Every secret referenced in the `auth` block must appear in `secrets`. Earl validates this at load time.
### param
```hcl
param "per_page" {
type = "integer"
required = false
default = 30
description = "Results per page (max 100)"
}
```
The agent supplies param values at call time. Everything else — types, defaults, descriptions — is up to the template author. `type = "integer"` means Earl validates the value and rejects it before the request goes out if it is not an integer.
### operation
```hcl
operation {
protocol = "http"
method = "GET"
url = "https://api.github.com/user/repos"
...
}
```
HTTP fields sit at the top level of the `operation` block. There is no nested `http { }` wrapper — that is different from the GraphQL, gRPC, Bash, and SQL protocols, which wrap protocol-specific fields in their own sub-block.
`url` supports Jinja expressions. You can interpolate params, environment variables, or any other template context into the URL string.
### auth
```hcl
auth {
kind = "bearer"
secret = "github.token"
}
```
`kind = "bearer"` sends `Authorization: Bearer <value>`, where the value is pulled from the OS keychain at request time. Four auth kinds are available:
- `bearer` — Bearer token header
- `api_key` — API key in a header, query param, or cookie
- `basic` — HTTP Basic with username and password
- `o_auth2_profile` — OAuth2 managed token; see [Secrets & Authentication](/docs/secrets-and-auth) for setup
### headers and query
```hcl
headers = {
Accept = "application/vnd.github+json"
X-GitHub-Api-Version = "2022-11-28"
}
query = {
per_page = "{{ args.per_page }}"
}
```
Both are maps. Values support Jinja expressions. Query params are URL-encoded automatically — you don't need to percent-encode anything yourself.
### result
```hcl
result {
decode = "json"
output = "{{ result | length }} repos:\n{% for r in result %} - {{ r.full_name }}\n{% endfor %}"
}
```
`decode = "json"` parses the response body. The parsed object is available as `result` in the output template. The output template is Jinja — you can iterate, filter, and format the data however you want.
## POST with a JSON body
Write operations follow the same structure.
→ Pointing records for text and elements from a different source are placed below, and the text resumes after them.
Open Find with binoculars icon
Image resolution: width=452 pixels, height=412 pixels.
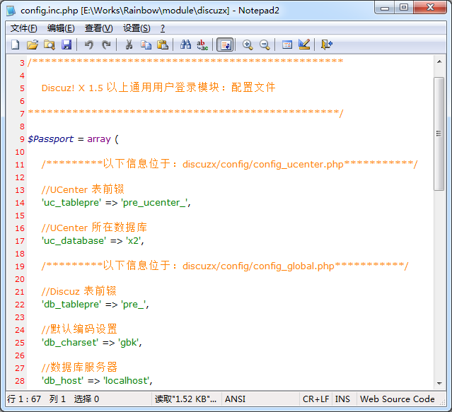coord(185,45)
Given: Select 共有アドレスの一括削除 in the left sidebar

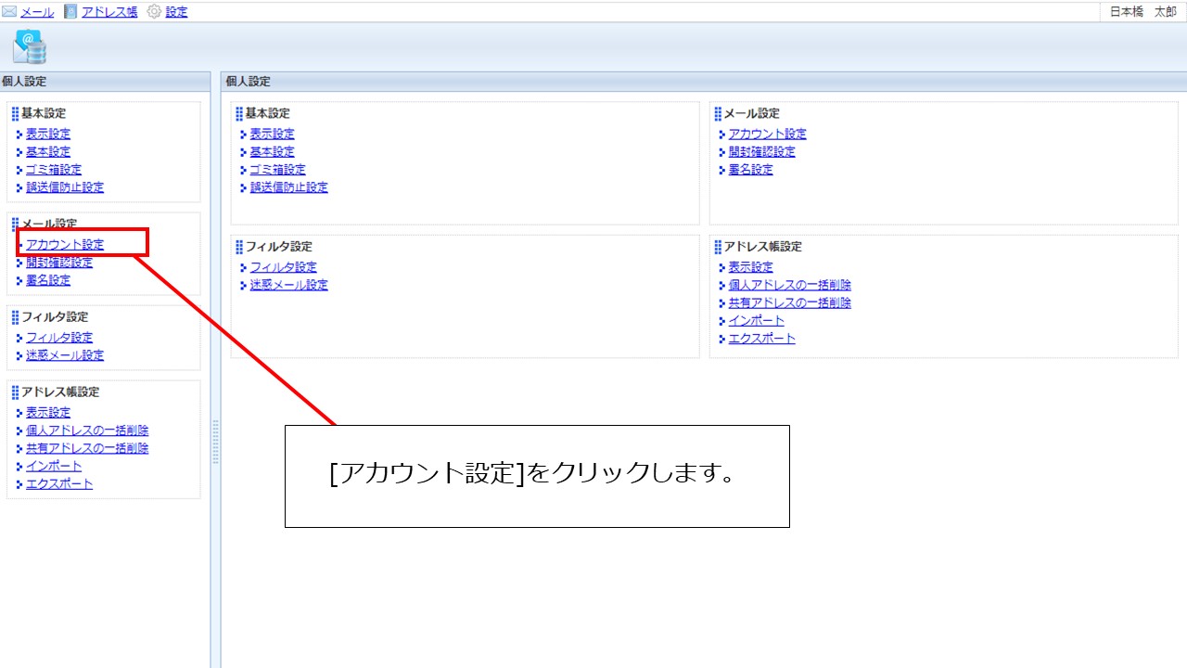Looking at the screenshot, I should 87,448.
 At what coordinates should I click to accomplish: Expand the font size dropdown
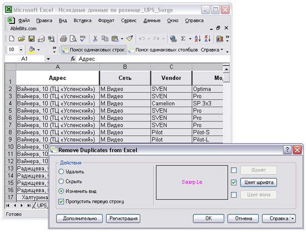tap(21, 50)
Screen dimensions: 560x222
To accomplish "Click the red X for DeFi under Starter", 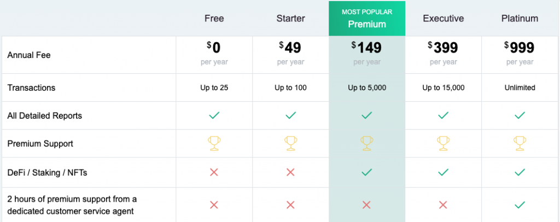I will pyautogui.click(x=290, y=172).
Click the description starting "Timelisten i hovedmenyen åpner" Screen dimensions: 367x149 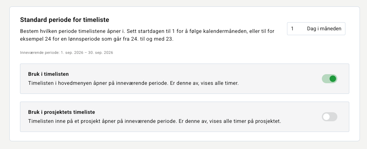[134, 83]
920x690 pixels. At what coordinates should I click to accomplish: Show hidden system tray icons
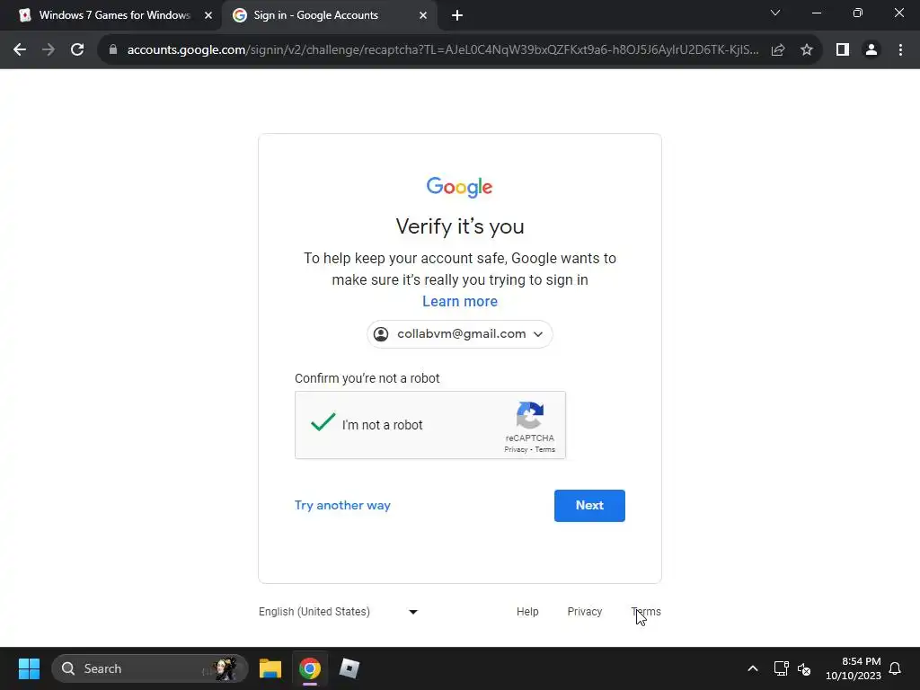(753, 668)
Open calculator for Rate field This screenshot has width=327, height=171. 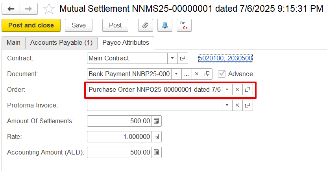(x=156, y=136)
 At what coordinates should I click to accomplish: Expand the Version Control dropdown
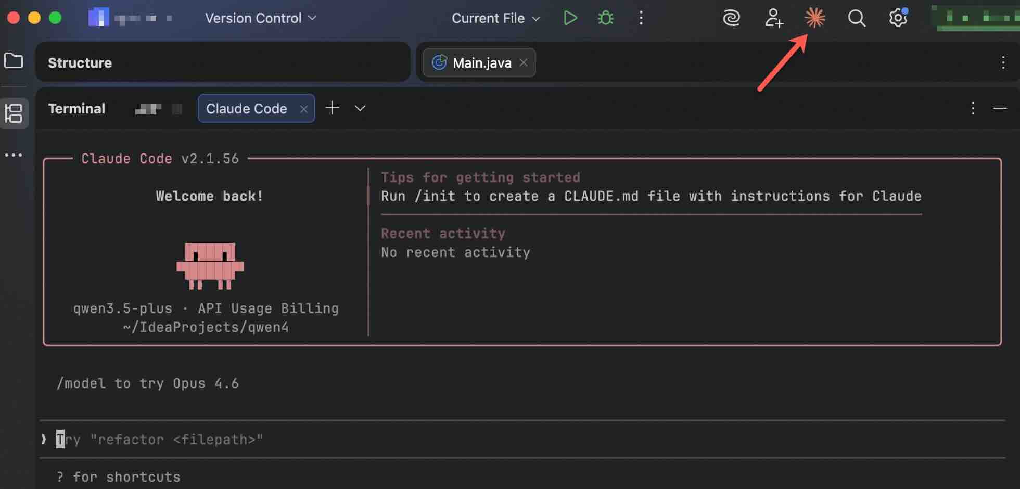pyautogui.click(x=260, y=18)
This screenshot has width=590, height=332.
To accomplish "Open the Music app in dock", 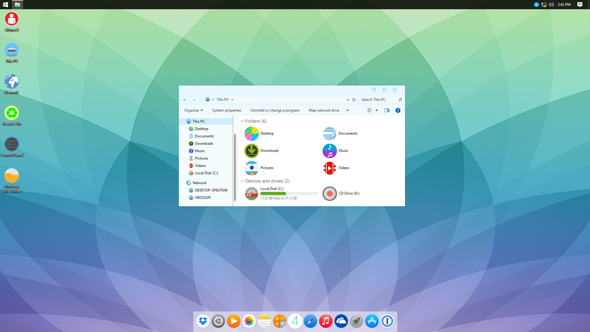I will tap(326, 321).
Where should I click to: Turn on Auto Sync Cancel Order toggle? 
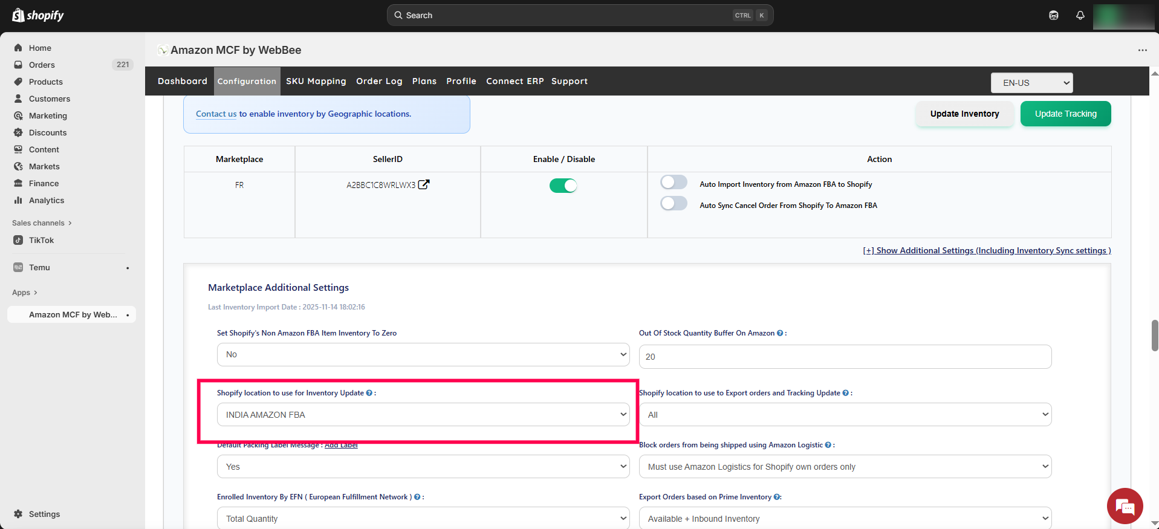[x=674, y=204]
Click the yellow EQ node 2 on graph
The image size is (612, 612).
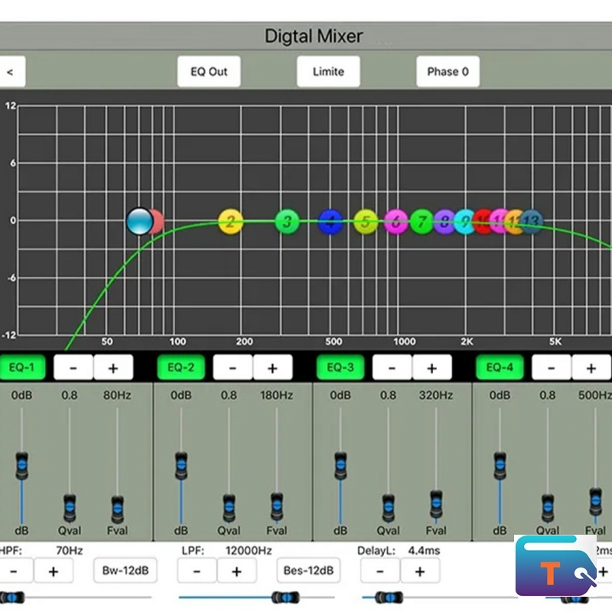pos(230,222)
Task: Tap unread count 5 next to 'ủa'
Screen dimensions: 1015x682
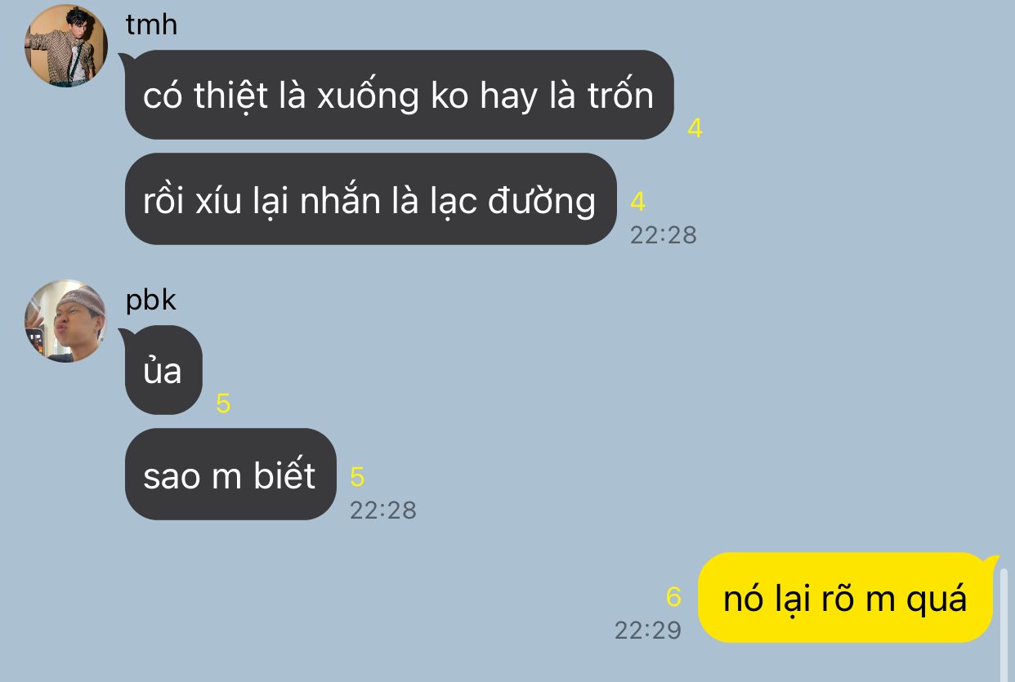Action: click(223, 403)
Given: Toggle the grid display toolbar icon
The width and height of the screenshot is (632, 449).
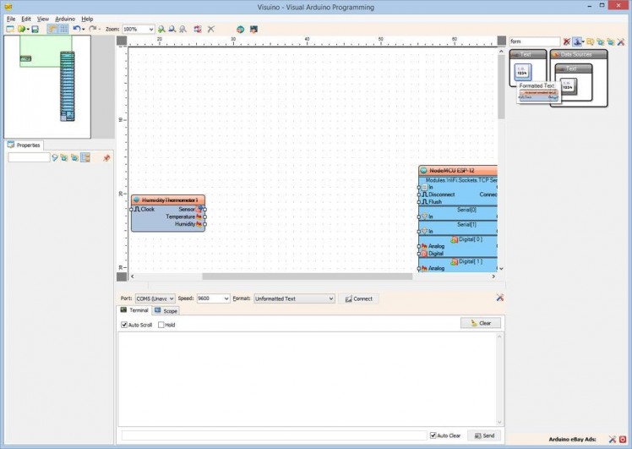Looking at the screenshot, I should [63, 29].
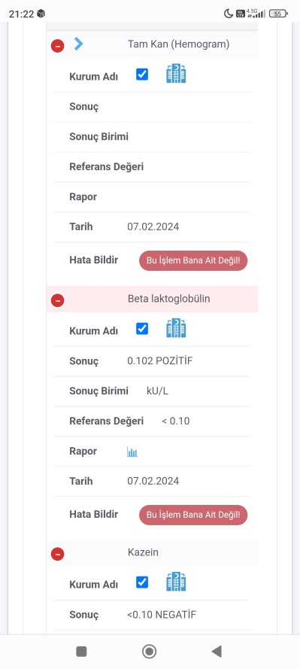The width and height of the screenshot is (300, 669).
Task: Open recent apps square button
Action: (x=81, y=652)
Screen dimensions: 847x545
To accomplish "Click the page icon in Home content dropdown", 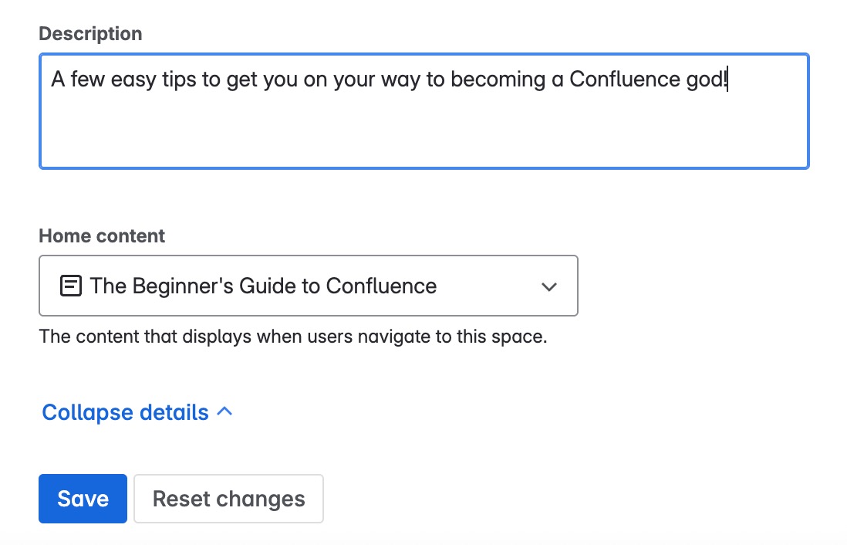I will (x=70, y=286).
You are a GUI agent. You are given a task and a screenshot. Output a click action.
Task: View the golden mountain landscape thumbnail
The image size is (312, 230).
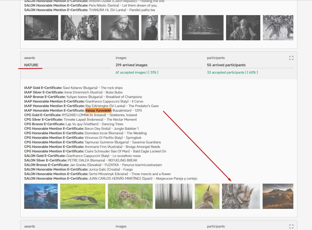278,196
The difference is `method = "POST"` and a `body` block:
```hcl
command "create_issue" {
title = "Create issue"
summary = "Open a new issue in a GitHub repository"
description = "Creates a GitHub issue with a title and optional body."
annotations {
mode = "write"
secrets = ["github.token"]
}
param "owner" { type = "string" required = true description = "Repo owner" }
param "repo" { type = "string" required = true description = "Repo name" }
param "title" { type = "string" required = true description = "Issue title" }
param "body" { type = "string" required = false default = "" description = "Issue body (Markdown)" }
operation {
protocol = "http"
method = "POST"
url = "https://api.github.com/repos/{{ args.owner }}/{{ args.repo }}/issues"
auth {
kind = "bearer"
secret = "github.token"
}
headers = {
Accept = "application/vnd.github+json"
X-GitHub-Api-Version = "2022-11-28"
}
body {
kind = "json"
value = {
title = "{{ args.title }}"
body = "{{ args.body }}"
}
}
}
result {
decode = "json"
output = "Created issue #{{ result.number }}: {{ result.html_url }}"
}
}
```
The `body` block supports six kinds: `json`, `form_urlencoded`, `multipart`, `raw_text`, `raw_bytes_base64`, and `file_stream`.
For streaming responses — Server-Sent Events or newline-delimited JSON — see [Streaming](/docs/streaming#http-streaming).
To switch between production and staging URLs without duplicating commands, see [Environments](/docs/environments).
For naming conventions, secret declarations, and other patterns that apply across all protocols, see [Best Practices](/docs/best-practices).
For the full field reference, see [Template Schema — HTTP](/docs/template-schema#http).